While he offered biting criticisms of the team, Osim also showed deep concern for staff and players. “As manager, I must weigh the consequences of my decisions,” he reflected. “When I take someone out of the starting lineup or have to cut a person from the team, I have to keep in mind how this will impact the livelihood of the player and his family.”

Osim also kept fans close to his heart. He saw them as the very reason why professional soccer exists in the first place, and he considered it his responsibility to build a team that lived up to their expectations.

People gather at the cemetery during Osim’s funeral to say their farewells. (Courtesy of the author)
People gather at the cemetery during Osim’s funeral to say their farewells. (Courtesy of the author)

Even after Osim left Japan, the country remained dear to him. Japanese were moved by his words of encouragement following the Great East Japan Earthquake in 2011. “Now is a time for strength and solidarity,” he said in a short, powerful message that reflected his own experience with calamity. Osim knew what it was to have his home torn apart. He had spent over two years in Athens, Greece, during the Bosnian War (1992–95) and other conflicts that followed the breakup of Yugoslavia combing the airwaves at night with an amateur radio in search of the whereabouts of family members caught up in the strife.

“I wanted to be of service to people,” reflected Osim following Japan’s triple disaster. “I wasn’t sure how to go about this because of my health, but having lived through a catastrophe myself, I wanted to show support and impress on victims that they weren’t alone.” He expressed the need for communities to come together during troubled times. “To overcome difficulties, whether the result of accident and illness or earthquake and tsunami, people need to band together.”

In his message, Osim stressed to survivors that things would improve. “While the scars of the earthquake will remain, it’s possible to rebuild and live normally again.”

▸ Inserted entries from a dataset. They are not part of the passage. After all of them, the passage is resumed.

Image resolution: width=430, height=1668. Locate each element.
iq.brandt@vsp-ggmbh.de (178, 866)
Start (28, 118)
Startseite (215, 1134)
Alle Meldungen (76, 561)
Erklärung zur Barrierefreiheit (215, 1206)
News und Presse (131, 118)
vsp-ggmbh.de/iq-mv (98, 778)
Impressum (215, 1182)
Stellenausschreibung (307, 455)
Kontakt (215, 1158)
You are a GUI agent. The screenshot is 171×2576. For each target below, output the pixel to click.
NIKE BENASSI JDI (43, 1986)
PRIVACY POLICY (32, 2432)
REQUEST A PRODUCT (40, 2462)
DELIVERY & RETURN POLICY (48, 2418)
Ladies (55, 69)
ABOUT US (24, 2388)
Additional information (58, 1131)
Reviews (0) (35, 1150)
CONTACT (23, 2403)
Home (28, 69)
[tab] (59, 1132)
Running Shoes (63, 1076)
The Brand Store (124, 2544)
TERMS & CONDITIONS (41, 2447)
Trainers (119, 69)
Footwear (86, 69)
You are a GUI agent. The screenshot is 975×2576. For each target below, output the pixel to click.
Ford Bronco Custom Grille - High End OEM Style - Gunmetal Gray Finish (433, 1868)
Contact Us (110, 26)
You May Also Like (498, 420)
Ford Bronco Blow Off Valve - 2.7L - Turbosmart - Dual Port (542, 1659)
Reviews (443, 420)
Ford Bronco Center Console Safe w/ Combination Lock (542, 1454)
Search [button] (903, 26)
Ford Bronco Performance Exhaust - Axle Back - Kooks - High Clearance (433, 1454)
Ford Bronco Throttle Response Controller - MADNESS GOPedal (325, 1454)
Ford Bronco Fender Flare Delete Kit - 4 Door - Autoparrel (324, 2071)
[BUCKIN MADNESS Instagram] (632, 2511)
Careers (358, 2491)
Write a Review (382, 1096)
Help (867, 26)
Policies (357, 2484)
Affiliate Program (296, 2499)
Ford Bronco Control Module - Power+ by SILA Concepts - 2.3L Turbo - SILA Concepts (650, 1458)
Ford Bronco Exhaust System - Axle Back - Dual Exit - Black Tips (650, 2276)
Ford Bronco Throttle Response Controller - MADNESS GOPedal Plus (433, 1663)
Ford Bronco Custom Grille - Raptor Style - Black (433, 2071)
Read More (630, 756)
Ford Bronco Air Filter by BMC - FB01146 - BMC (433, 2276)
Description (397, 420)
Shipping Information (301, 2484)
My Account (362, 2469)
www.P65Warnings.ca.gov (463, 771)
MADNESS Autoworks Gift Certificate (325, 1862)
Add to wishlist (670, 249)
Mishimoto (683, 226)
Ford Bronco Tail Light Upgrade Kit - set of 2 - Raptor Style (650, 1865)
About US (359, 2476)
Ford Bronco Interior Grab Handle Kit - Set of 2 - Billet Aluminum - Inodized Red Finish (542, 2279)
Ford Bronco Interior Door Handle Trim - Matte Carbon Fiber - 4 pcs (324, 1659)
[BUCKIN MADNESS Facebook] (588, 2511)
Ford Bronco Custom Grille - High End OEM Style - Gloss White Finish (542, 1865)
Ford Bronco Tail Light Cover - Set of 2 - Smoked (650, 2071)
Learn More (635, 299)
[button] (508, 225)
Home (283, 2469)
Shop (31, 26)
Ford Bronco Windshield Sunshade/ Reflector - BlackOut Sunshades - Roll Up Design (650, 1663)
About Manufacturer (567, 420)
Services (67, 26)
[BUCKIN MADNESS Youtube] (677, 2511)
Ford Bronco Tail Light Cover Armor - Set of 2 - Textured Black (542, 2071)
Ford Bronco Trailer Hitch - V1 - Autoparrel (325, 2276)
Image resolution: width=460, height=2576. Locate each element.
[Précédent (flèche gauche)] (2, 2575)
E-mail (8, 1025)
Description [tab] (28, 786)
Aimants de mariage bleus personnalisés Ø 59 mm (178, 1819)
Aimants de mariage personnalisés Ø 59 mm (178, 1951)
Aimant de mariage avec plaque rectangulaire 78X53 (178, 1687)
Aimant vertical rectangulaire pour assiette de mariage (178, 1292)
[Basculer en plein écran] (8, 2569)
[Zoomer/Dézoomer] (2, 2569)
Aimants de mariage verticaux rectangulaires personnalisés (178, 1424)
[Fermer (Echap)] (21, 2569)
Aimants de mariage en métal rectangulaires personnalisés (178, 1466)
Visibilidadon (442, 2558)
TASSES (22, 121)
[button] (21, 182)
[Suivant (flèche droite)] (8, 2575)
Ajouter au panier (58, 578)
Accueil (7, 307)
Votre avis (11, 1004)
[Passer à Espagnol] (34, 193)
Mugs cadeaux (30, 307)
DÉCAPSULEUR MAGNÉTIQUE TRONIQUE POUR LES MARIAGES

At 191 centimeters tall, Osim had an intimidating presence that was made all the more daunting by his penetrating gaze. To many he embodied the traits of the traditional Japanese patriarch, his tough words and hard exterior barely hiding a deeply compassionate heart. Osim, may you rest in peace.

Ivica OSIM

Born in 1941 in Sarajevo in the former Yugoslavia (now Bosnia and Herzegovina). As a member of the Yugoslavia national soccer team, he participated in the 1964 Tokyo Olympics and helped the team to a second-place finish at UEFA Euro 1968, winning selection to the Team of the Tournament. Appointed manager of Yugoslavia in 1986 and led the team to the quarterfinals of the 1990 FIFA World Cup. Took over as manager of JEF United Ichihara in January 2003. Won the 2005 J. League Cup. Appointed manager of the Japanese national team in July 2006, posting a record of 12 wins, 3 losses, and 5 draws before stepping down in November 2007 after suffering a stroke. In 2011 he become president of the committee overseeing the Football Association of Bosnia and Herzegovina and worked to lift the country’s suspension from international competition. In 2016, received the Order of the Rising Sun, Gold Rays with Rosette from the Japanese government. Died at his home in Graz, Austria, on May 1, 2022.